Task objective: Starting at the beginning of the items and going on through the line with "Action: coord(1006,338)", write out every line again, requests included, shifting each coordinate in the answers up by 141. Leave the pictures out of your answer.

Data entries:
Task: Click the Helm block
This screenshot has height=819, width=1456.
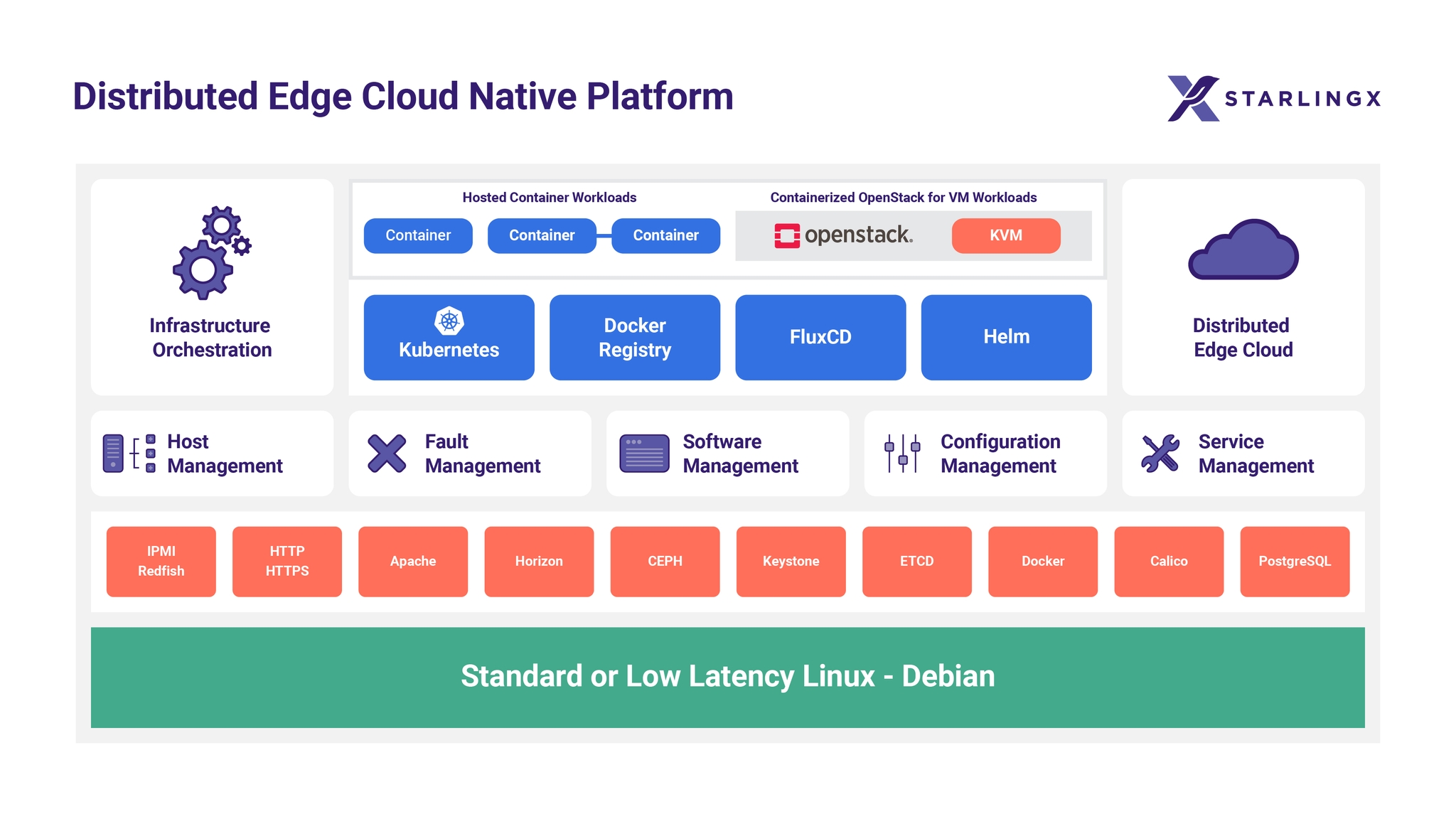Action: coord(1006,338)
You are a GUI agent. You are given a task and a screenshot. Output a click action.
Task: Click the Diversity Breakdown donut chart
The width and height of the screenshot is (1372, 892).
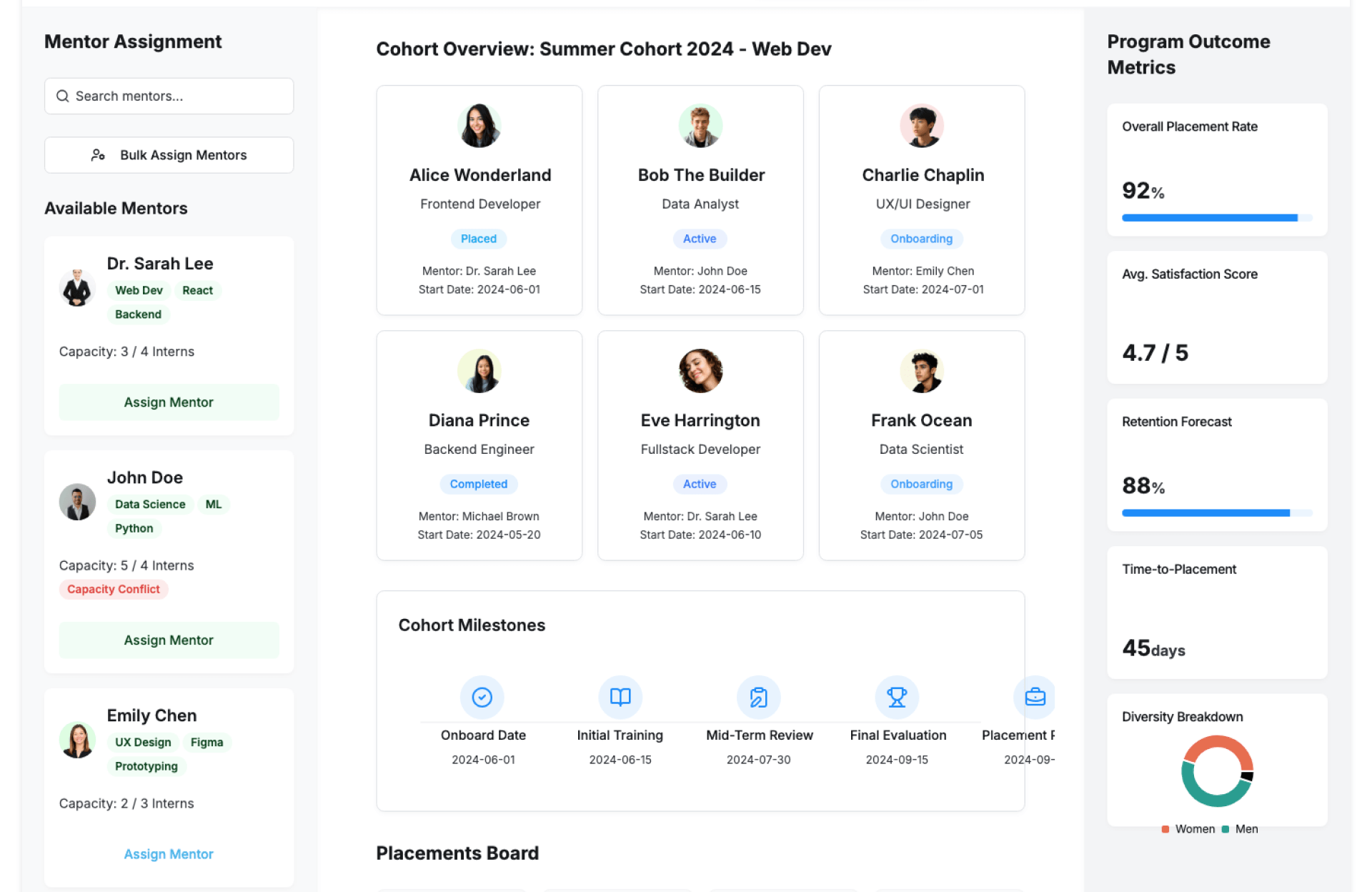tap(1216, 772)
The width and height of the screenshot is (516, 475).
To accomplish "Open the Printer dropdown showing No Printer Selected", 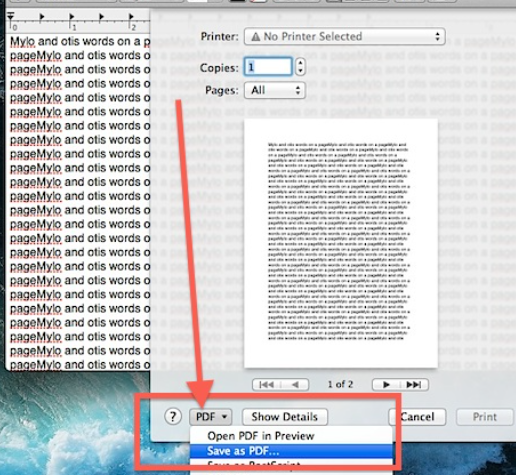I will (345, 36).
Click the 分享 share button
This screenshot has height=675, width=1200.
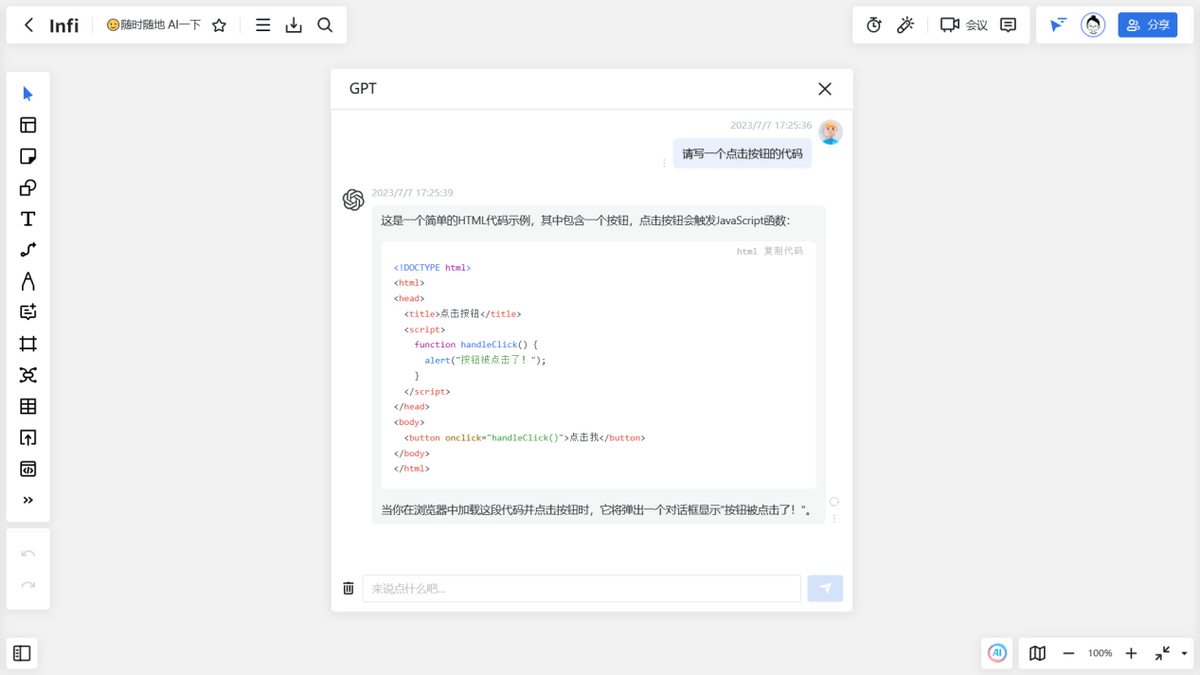pos(1147,24)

Correct result:
Task: Click the Helm block
This screenshot has height=819, width=1456.
Action: coord(1147,479)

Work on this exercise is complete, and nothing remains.